Su il manifesto dello scorso 27 dicembre Massimo Serafini e Marina Turi parlano a ragione della disinformazione sulle recenti elezioni politiche spagnole. Vale a dire il superficiale parallelismo tra Podemos e i cosiddetti fenomeni populisti. Tra l’altro, sotto la citata categoria del populismo albergano esperienze assai diverse tra di loro e fa comodo assimilarle e confonderle. Non solo. Della consultazione iberica non si è colta la novità più interessante quanto al rapporto tra media e politica, sempiterno argomento di discussione. In breve: Podemos ha avuto una significativa affermazione malgrado tutto, soprattutto grazie all’uso intelligente dei social network.

Facciamo un passo indietro. La legislazione spagnola, a partire dall’articolo 20, comma 3, della Costituzione del 1978 e dalla specifica Ley del giugno 2006, prevede una par condicio piuttosto blanda. Contempla sì programmi autogestiti gratuiti. Ma premia partiti e coalizioni già presenti nelle assemblee, a scapito dei potenziali entranti o di coloro che hanno raccolto una percentuale inferiore al 5%. Con una forbice tra 10 e 45 minuti. Inoltre, nel tempo l’organismo preposto – la Giunta elettorale – ha pensato di bilanciare la garanzia del pluralismo con le autonome scelte editoriali. Il risultato è che non esiste alcun obbligo per le emittenti (al servizio pubblico Rtve si sono aggiunte via via varie stazioni private) di prevedere dibattiti o interviste.
Naturalmente, la televisione non si è fatta sfuggire l’opportunità di parlare delle elezioni. Tuttavia, la fragilità normativa non ha impedito all’ente statale di attribuire spazi decisamente esigui alla temutissima formazione di Podemos, pochi alla centrista e pure “fresca” Ciudadanos, praticamente nulla alla “vecchia” Izquierda Unida. Nella evidente speranza di assecondare il tradizionale bipolarismo di Psoe e Partido popular.

Non è andata così, come è noto, e il governo del premier Rajoy ha perso, mentre Pablo Iglesias ha quasi raggiunto i socialisti di Pedro Sanchez. Nonostante la televisione pubblica.
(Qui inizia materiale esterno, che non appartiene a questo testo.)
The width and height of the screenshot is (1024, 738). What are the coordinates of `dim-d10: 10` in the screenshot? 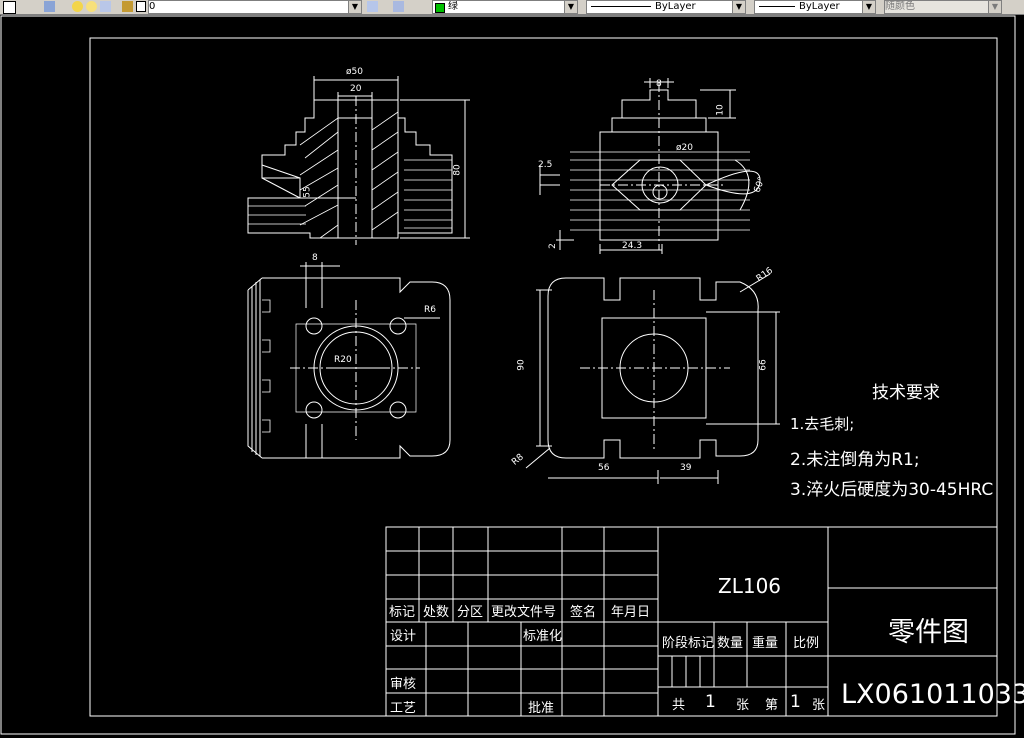 It's located at (720, 110).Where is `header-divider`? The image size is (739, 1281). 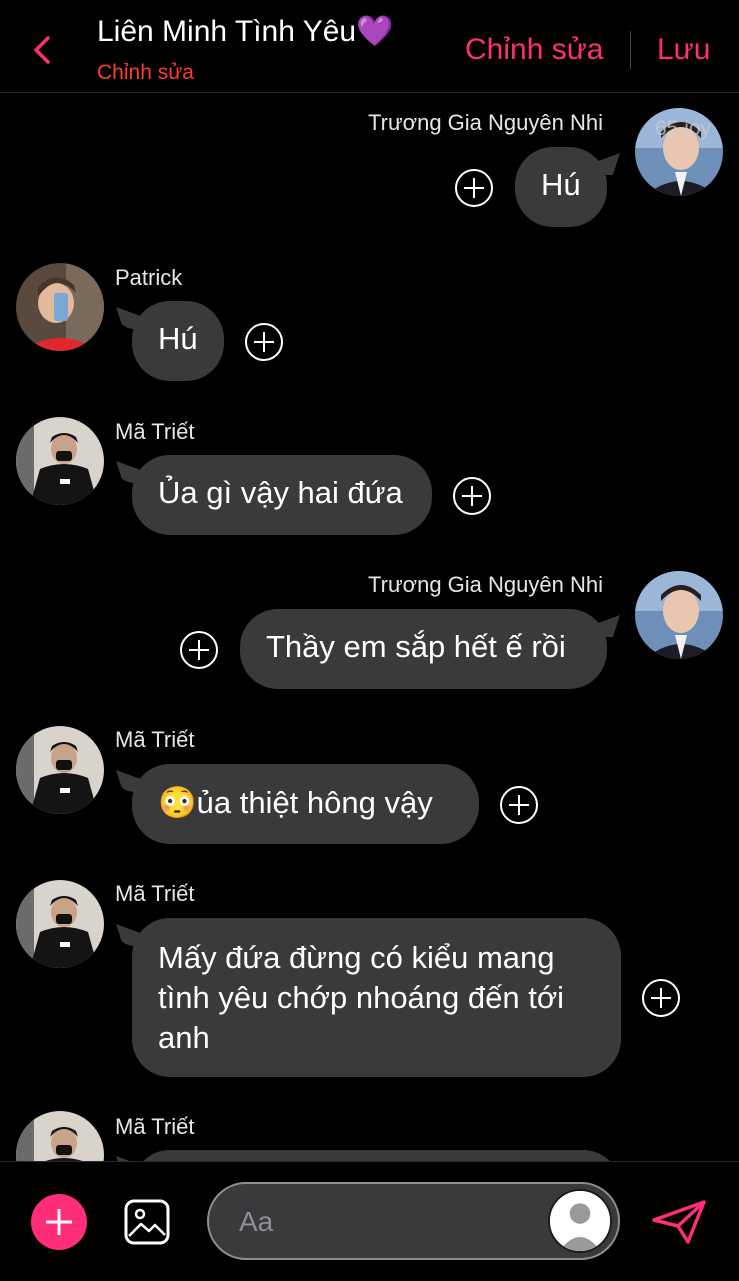
header-divider is located at coordinates (630, 50).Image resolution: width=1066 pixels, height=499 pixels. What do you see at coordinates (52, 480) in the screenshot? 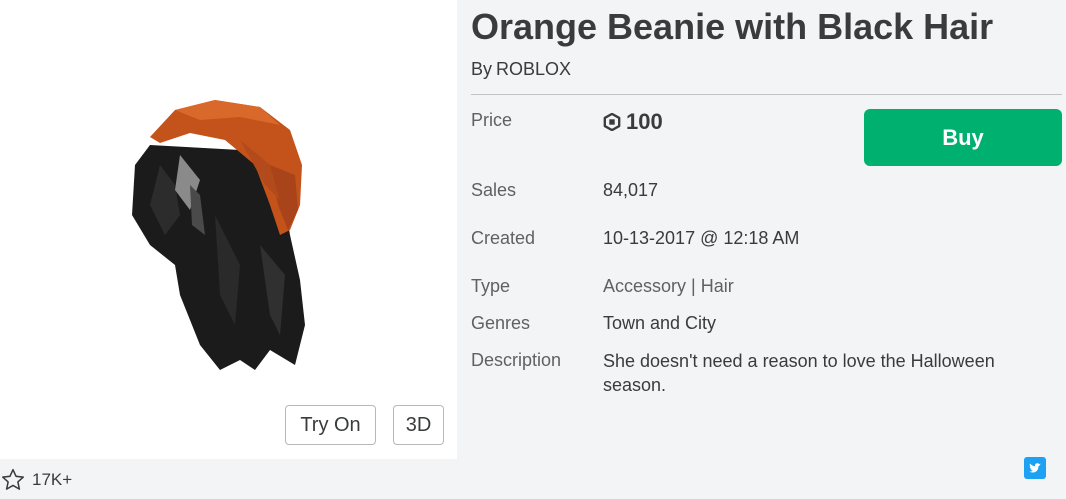
I see `favorite-count: 17K+` at bounding box center [52, 480].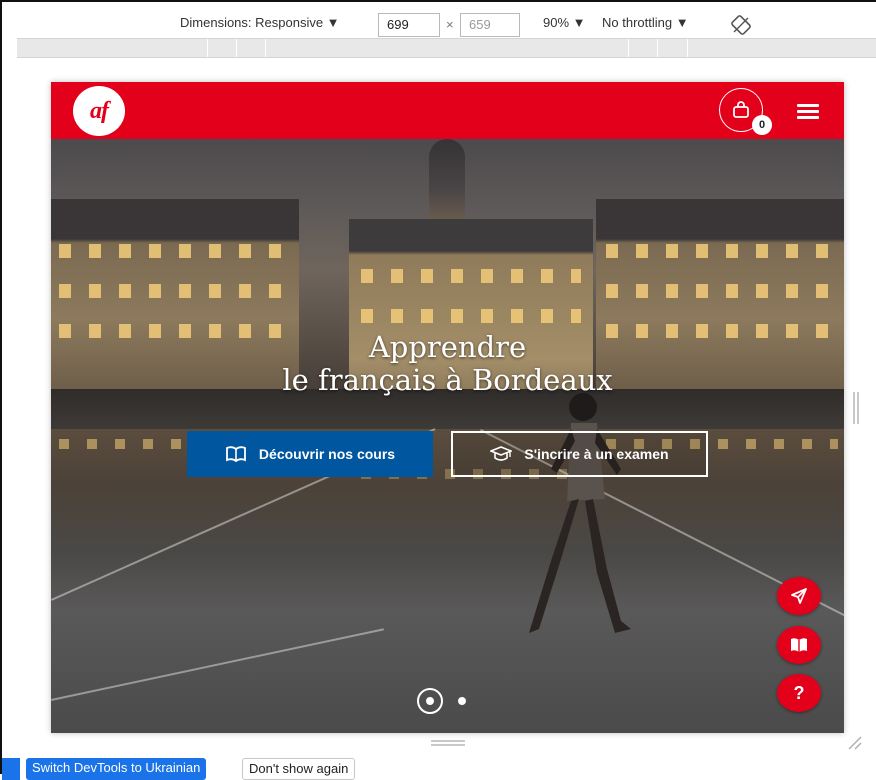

E un po’ grazie ad una delle antenne private. Non la gemella di Canale 5, Telecinco. Bensì la Sexta che, al contrario, ha accolto con benevolenza quantitativa le new entry. Forse solo per motivi di audience, tuttavia Pablo Iglesias lì ha avuto modo di valorizzare un’indole comunicativa forte e naturalmente mediale. Anzi. I talk italiani farebbero bene a valutare l’efficacia genuina de «La piazza domanda», incontro dei candidati con i cittadini. Discussione, non rodeo. Modello semplice e utile, di grande successo.

Però, la formula magica di Podemos è stata la rete, vero protagonista dell’ascesa del gruppo. Una rete non usata come bacheca elettronica, secondo l’abitudine del ceto politico cresciuto nell’habitat analogico che si porta appresso quasi inesorabilmente il calco originario. No. La rete come effettivo luogo social, strumento di condivisione e di dialogo in tempo reale.

In fondo, ma avvalendosi di un blog decisamente avviato, è stato così per il MoVimento 5Stelle. In Spagna, però, ha il network ha contribuito a irrompere nella vecchia comunicazione politica, prefigurando il futuro prossimo venturo. Insomma, la televisione continua a essere potente e prepotente, ma i linguaggi sono già cambiati, e lo schermo rigonfio di bardature non riesce a darne rappresentazione.

Quindi, il voto spagnolo ci offre materiali di assoluto interesse. Guai a sottovalutarli. Anche perché la rete è la realtà alla massima potenza. Oggi.